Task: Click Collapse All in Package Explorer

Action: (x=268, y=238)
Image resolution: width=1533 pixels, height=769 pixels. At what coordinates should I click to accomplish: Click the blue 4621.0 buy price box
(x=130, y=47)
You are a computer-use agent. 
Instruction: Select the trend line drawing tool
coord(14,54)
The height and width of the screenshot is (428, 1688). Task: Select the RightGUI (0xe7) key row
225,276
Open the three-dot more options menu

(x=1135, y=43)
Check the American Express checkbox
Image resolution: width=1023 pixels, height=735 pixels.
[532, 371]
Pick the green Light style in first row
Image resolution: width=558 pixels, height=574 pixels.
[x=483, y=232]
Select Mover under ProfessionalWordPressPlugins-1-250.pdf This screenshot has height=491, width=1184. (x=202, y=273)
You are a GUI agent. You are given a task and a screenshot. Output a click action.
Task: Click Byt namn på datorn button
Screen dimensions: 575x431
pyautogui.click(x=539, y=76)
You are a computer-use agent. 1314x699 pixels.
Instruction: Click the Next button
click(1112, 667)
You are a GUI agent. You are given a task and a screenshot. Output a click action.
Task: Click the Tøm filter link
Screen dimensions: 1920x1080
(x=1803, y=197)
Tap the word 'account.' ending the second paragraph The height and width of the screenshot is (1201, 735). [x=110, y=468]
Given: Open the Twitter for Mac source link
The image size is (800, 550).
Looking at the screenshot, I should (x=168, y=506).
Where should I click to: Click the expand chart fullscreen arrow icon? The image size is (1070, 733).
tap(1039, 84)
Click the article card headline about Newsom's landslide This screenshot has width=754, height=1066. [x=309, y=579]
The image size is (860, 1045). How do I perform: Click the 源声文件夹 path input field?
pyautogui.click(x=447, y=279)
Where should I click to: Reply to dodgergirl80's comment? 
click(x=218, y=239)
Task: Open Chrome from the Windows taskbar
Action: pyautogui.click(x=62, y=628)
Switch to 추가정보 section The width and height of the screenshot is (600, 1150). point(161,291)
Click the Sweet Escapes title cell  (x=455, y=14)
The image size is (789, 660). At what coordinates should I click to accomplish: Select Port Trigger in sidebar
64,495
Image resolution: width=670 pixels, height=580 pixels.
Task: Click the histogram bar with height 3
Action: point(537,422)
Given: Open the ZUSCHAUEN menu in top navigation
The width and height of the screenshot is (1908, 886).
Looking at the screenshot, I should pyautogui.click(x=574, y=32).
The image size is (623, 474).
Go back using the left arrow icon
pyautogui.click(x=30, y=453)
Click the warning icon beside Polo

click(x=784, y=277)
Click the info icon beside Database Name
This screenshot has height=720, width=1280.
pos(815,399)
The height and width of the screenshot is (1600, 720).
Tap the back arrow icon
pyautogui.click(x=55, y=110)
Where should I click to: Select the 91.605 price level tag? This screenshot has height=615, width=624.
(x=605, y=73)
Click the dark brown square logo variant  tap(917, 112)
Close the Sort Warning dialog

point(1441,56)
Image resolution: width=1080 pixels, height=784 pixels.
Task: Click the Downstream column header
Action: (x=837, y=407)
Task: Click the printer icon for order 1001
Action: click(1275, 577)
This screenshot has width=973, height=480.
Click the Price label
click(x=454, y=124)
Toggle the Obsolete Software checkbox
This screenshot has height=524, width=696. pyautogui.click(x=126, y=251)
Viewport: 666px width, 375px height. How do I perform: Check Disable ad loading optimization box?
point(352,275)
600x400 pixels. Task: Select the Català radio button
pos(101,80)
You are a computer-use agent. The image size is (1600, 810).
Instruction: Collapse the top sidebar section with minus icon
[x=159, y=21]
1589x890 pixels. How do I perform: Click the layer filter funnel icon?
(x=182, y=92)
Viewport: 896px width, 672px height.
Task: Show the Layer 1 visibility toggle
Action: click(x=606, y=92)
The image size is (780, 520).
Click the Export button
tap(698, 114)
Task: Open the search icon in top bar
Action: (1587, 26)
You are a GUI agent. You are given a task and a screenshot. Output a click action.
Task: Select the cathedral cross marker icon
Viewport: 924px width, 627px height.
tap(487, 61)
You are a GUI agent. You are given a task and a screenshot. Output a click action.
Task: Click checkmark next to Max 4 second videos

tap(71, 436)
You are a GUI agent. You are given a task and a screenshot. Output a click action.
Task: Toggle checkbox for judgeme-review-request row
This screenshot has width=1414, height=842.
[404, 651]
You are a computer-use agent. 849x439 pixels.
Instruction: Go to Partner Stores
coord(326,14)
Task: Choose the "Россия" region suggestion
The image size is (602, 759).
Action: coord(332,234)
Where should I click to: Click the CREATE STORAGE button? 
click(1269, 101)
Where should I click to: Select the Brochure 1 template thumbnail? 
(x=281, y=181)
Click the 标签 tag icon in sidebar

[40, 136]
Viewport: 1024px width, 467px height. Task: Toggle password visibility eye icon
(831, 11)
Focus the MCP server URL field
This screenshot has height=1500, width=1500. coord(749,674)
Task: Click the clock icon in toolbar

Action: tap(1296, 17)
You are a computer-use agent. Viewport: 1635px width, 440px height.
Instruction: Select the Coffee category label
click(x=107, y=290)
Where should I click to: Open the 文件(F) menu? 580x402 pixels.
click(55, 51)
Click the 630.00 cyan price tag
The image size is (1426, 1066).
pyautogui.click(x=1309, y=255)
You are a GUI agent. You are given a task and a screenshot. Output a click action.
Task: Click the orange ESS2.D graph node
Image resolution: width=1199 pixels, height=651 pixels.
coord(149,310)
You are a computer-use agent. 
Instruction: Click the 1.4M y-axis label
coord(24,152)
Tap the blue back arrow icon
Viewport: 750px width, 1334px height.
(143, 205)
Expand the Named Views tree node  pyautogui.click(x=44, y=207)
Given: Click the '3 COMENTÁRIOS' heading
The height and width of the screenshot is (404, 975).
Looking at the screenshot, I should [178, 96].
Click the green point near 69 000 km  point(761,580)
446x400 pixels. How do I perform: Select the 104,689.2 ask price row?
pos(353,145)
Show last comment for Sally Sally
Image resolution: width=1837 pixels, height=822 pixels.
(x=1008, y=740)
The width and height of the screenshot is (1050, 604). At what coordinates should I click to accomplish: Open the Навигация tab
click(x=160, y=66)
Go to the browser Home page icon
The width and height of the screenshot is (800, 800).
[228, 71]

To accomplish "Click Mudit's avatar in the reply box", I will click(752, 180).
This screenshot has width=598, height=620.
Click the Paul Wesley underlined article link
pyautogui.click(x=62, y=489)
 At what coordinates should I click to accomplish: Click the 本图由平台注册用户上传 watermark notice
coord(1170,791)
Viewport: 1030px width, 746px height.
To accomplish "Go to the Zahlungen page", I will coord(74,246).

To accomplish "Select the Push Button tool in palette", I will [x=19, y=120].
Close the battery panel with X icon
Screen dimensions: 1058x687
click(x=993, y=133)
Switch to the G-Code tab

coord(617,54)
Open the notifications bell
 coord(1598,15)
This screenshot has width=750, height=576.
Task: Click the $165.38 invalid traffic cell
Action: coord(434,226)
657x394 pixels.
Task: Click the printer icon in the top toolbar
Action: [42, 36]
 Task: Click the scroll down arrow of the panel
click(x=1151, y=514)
◇ ◇ ◇
PROBLEM DETAILS
For this exercise, please retype exactly the lines in the listing from the line with "Click the Paul Wesley underlined article link" through its last line, both ends included.

RESPONSE TO THE TASK
Click the Paul Wesley underlined article link
pyautogui.click(x=62, y=489)
 At what coordinates should I click to accomplish: Click the 本图由平台注册用户上传 watermark notice
coord(1170,791)
Viewport: 1030px width, 746px height.
To accomplish "Go to the Zahlungen page", I will coord(74,246).

To accomplish "Select the Push Button tool in palette", I will [x=19, y=120].
Close the battery panel with X icon
Screen dimensions: 1058x687
click(x=993, y=133)
Switch to the G-Code tab

coord(617,54)
Open the notifications bell
 coord(1598,15)
This screenshot has width=750, height=576.
Task: Click the $165.38 invalid traffic cell
Action: coord(434,226)
657x394 pixels.
Task: Click the printer icon in the top toolbar
Action: [42, 36]
 Task: Click the scroll down arrow of the panel
click(x=1151, y=514)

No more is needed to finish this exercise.